- _WHAT TO WORK ON_: Aside from the pictures, the entries should be given again exactly.

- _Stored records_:
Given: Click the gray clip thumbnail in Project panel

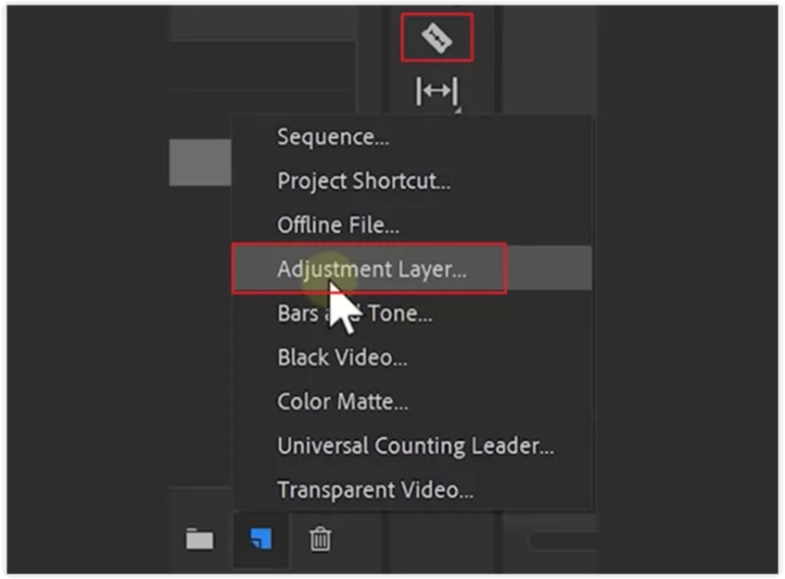Looking at the screenshot, I should [200, 162].
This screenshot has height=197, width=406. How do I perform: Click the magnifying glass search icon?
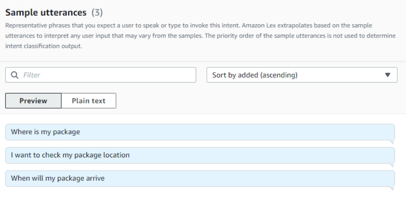coord(15,75)
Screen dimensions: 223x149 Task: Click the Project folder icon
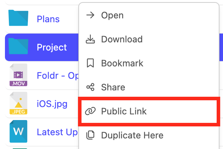pos(18,47)
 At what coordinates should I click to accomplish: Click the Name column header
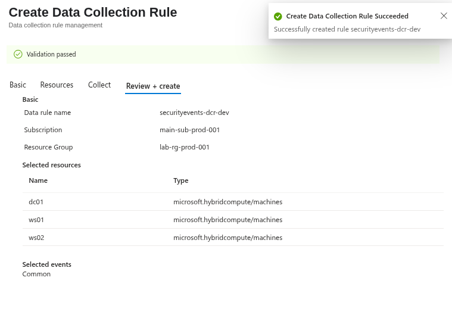tap(38, 180)
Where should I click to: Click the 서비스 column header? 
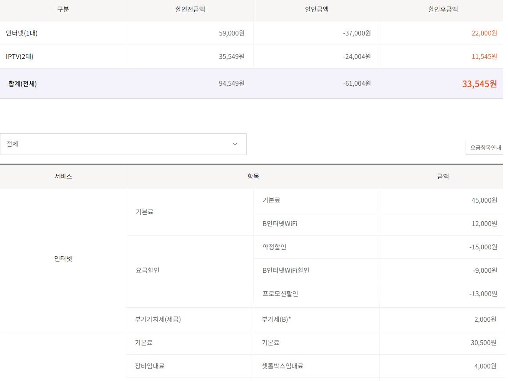63,176
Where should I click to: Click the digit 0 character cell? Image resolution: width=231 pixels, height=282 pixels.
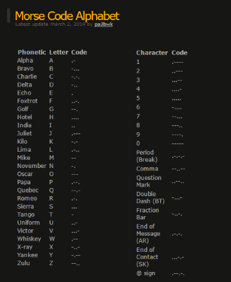(138, 144)
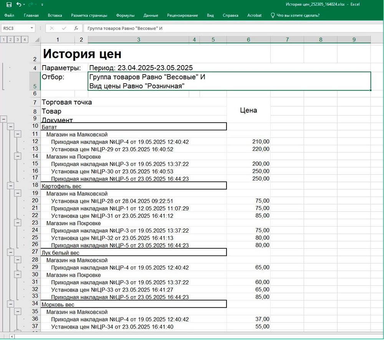This screenshot has width=384, height=341.
Task: Select cell with price 210,00
Action: [x=248, y=141]
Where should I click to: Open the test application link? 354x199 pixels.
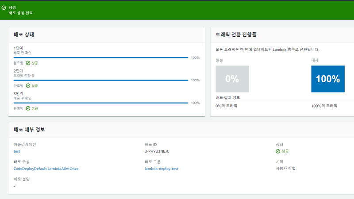17,151
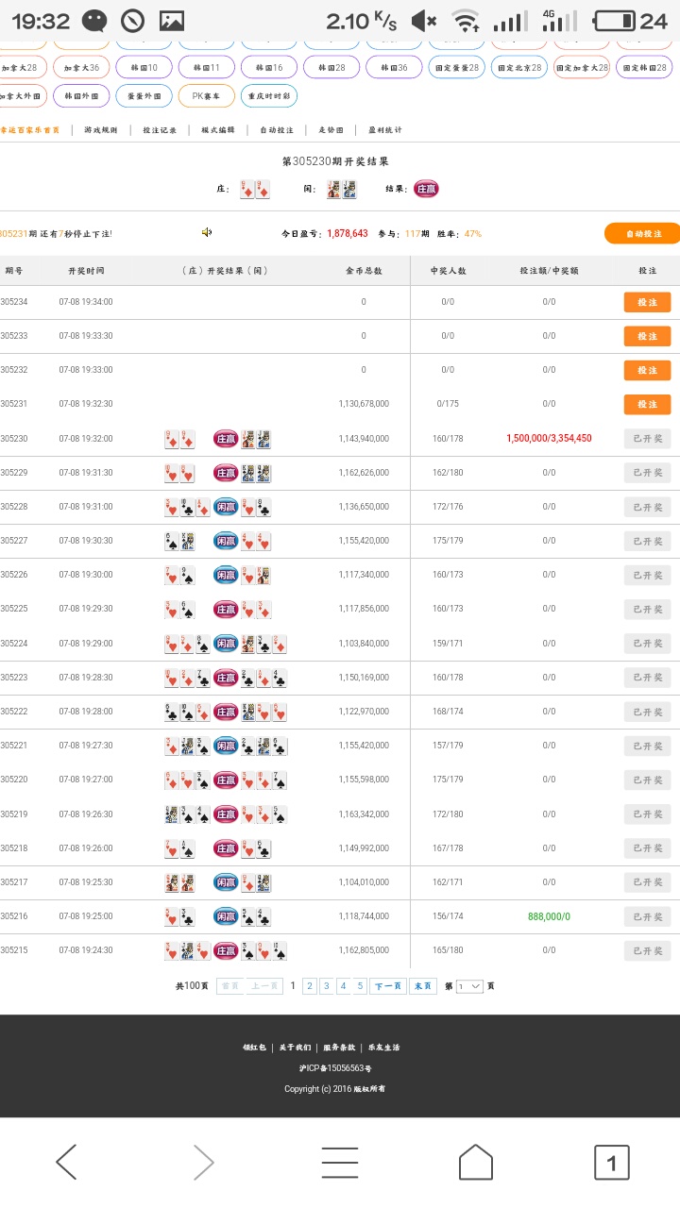Image resolution: width=680 pixels, height=1208 pixels.
Task: Open the 游戏规则 tab
Action: pyautogui.click(x=100, y=130)
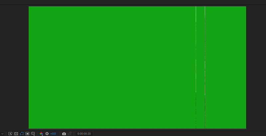The height and width of the screenshot is (136, 266).
Task: Click the green area right of both lines
Action: coord(226,67)
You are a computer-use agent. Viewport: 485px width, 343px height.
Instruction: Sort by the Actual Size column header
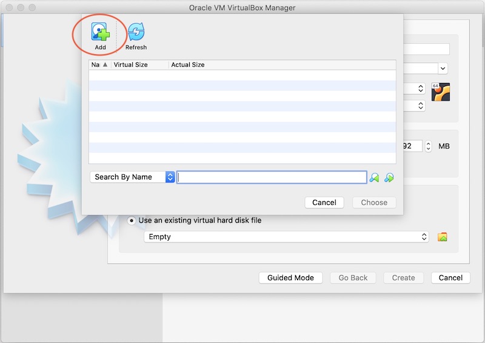tap(188, 65)
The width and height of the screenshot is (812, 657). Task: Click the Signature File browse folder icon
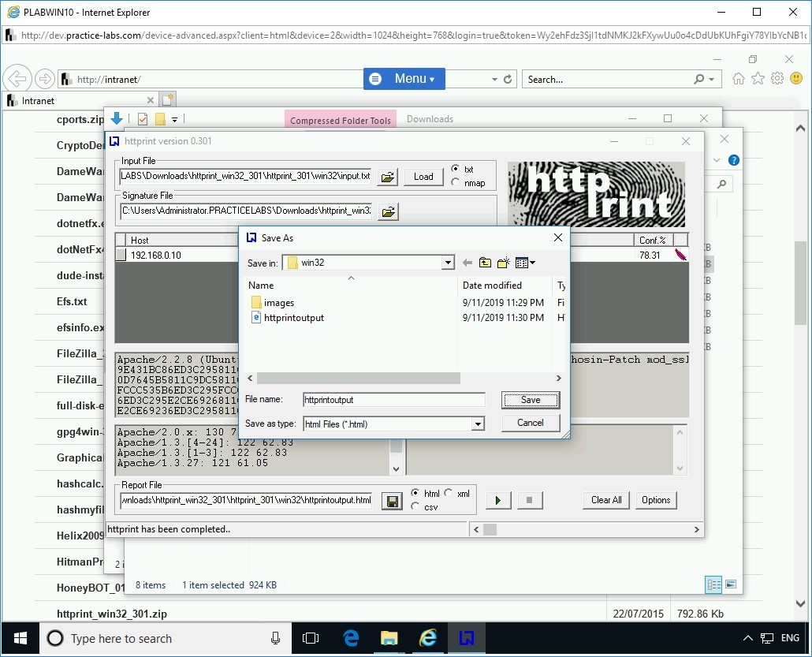click(x=386, y=211)
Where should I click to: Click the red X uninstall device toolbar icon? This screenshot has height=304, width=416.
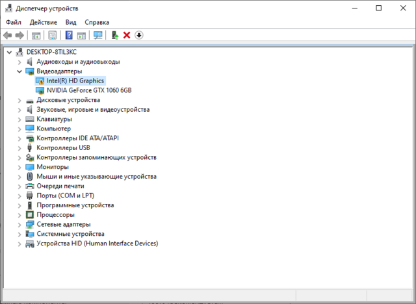pos(127,35)
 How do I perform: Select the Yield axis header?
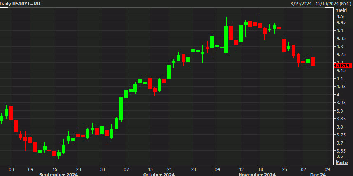click(342, 10)
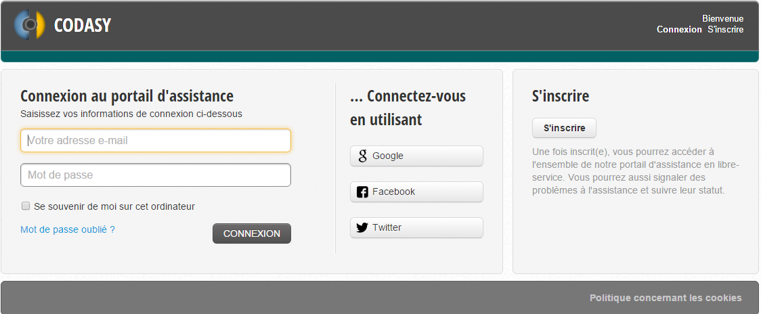Open 'Politique concernant les cookies' footer link
Viewport: 761px width, 314px height.
(666, 298)
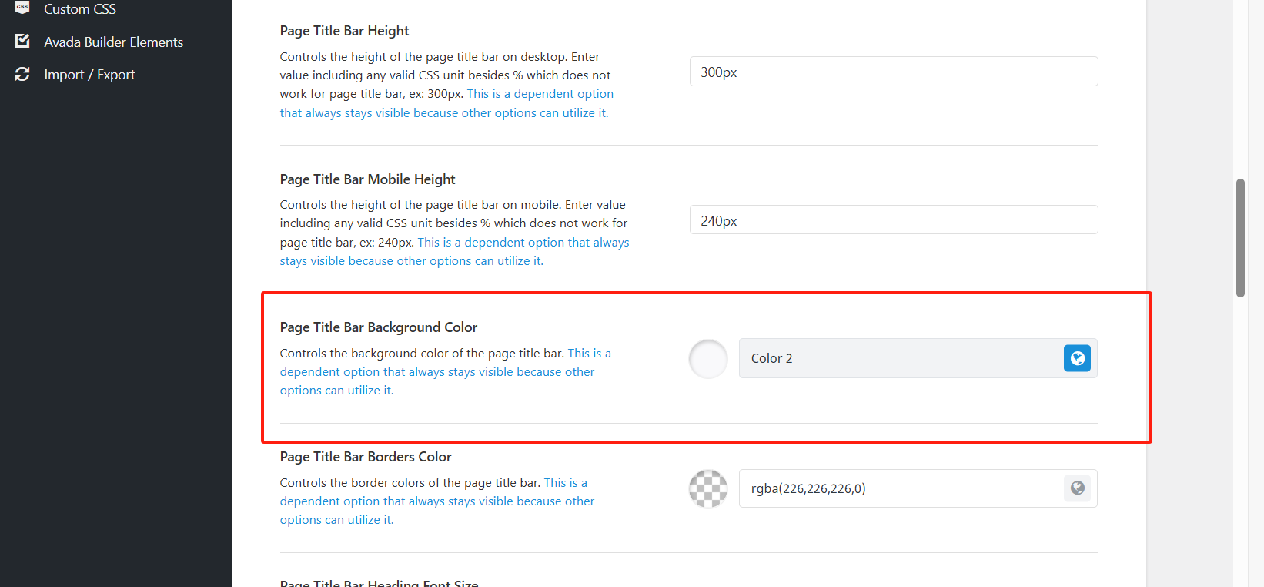Click the vertical scrollbar thumb on the right
Image resolution: width=1264 pixels, height=587 pixels.
pos(1240,238)
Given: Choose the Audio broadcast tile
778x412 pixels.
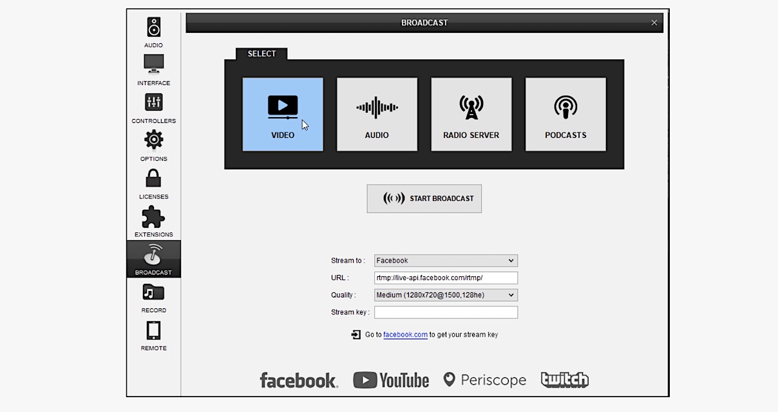Looking at the screenshot, I should tap(377, 115).
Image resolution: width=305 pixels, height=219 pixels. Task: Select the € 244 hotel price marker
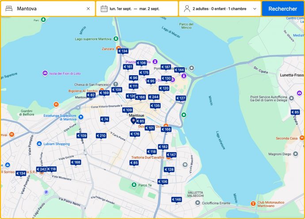153,97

- _OUTPUT_:
Given: Click the gray clip thumbnail in Project panel

Looking at the screenshot, I should [200, 162].
This screenshot has height=197, width=406. How do I perform: Click the magnifying glass search icon?
coord(15,75)
Screen dimensions: 223x149 Task: Click the Project folder icon
pos(18,47)
 At what coordinates should I click to accomplish: Click the Name column header
tap(38, 180)
Where should I click to: Click the 서비스 column header? 
63,176
Where should I click to: Click the digit 0 character cell? Image resolution: width=231 pixels, height=282 pixels.
(138, 144)
This screenshot has width=384, height=341.
Task: Select cell with price 210,00
Action: [x=248, y=141]
Where should I click to: Open the test application link? 354x199 pixels.
17,151
Image resolution: width=680 pixels, height=1208 pixels.
Task: Open the 游戏规则 tab
Action: pyautogui.click(x=100, y=130)
The height and width of the screenshot is (136, 266).
Task: Click the green area right of both lines
Action: coord(226,67)
You are a computer-use agent. Viewport: 485px width, 343px height.
Instruction: Sort by the Actual Size column header
tap(188, 65)
The width and height of the screenshot is (812, 657). Task: Click the Signature File browse folder icon
click(x=386, y=211)
Where should I click to: Click the red X uninstall device toolbar icon? This screenshot has height=304, width=416.
pos(127,35)
 How do I perform: Select the Yield axis header?
click(342, 10)
Open 'Politique concernant les cookies' footer link
Viewport: 761px width, 314px height.
(666, 298)
Click the vertical scrollbar thumb on the right
Image resolution: width=1264 pixels, height=587 pixels.
pos(1240,238)
Given: Choose the Audio broadcast tile
778x412 pixels.
Looking at the screenshot, I should tap(377, 115).
Image resolution: width=305 pixels, height=219 pixels. Task: Select the € 244 hotel price marker
153,97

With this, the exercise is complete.